Only other advice I could give you to speed things along is ...do not be afraid to overshoot shock level by 5ppm or so. If work keeps you from adding chlorine as frequently as needed, this will help you ensure you stay at or above shock level for a longer period of time.
 
I believe I may have done this in the not to distant past but conciderably more than 5ppm. When I backwashed the filter today and the pool level subsequently dropped I noticed I had bleached some of the color out of the vinyl liner. It's not to noticeable but there none the less. I must have read a test wrong or had a typo in pool calc somewhere along the way. Consider it operator error and a lesson hard learned. I'll bump it up around 5ppm over normal before work in the morning. That should help keep me in the range. Thanks for the tip.
 
Sorry to hear about the liner...as with all chlorine make sure the pump runs for at least 30 mins after adding chlorine and if it's in granular form, make sure it does not settle on the liner.
 
I haven't shut the pump off in almost a week so I don't think pump run time was the problem. Like I said I think it was operator error on the pool calc page.

Just an update, I've been maintaining shock level because I have been loosing small levels of FC overnight. The process is in full swing however. Every day the pool clarity is a little better. The filter is gaining pressure now so I must be taking something out of the water. In addition brushing on a daily basis I have been preceding that with vacuuming as thoroughly as possible. My theory is that if all I do is brush then I agitate the dead algae back into the water column and create a "bigger" job for the circulation system. The vacuum is a more targeted approach and doesn't seem to stir up as much as the brush does. I'm also planning on stopping on the way home from work and getting a filter sock for the skimmer basket. I figure that every little bit helps.

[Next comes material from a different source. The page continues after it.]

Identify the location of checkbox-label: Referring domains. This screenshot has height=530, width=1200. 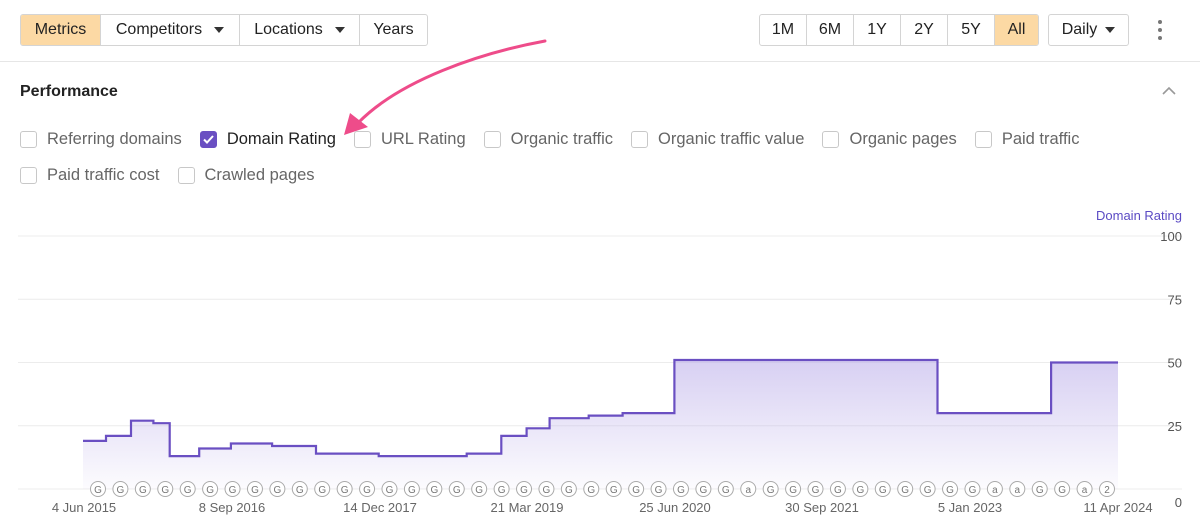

Thank you again everyone for your help and I'll keep posting updates.
 
Update:
It's clear. Totally and sparkly clear. Checked my levels today and there was some minor tweeking to do but all and all everything looked good. I upped my CYA to 50ppm because with all the sun my pool gets throughout the day it was wreaking havoc on my FC. I got my borate test strips in the mail this afternoon so I am going to start to add the borates to the pool tomorrow.

Thank you to everyone who helped by posting solutions both here and in other topics. I have such a sense of accomplishment right now. I finally feel like I can whip this thing. Thanks again.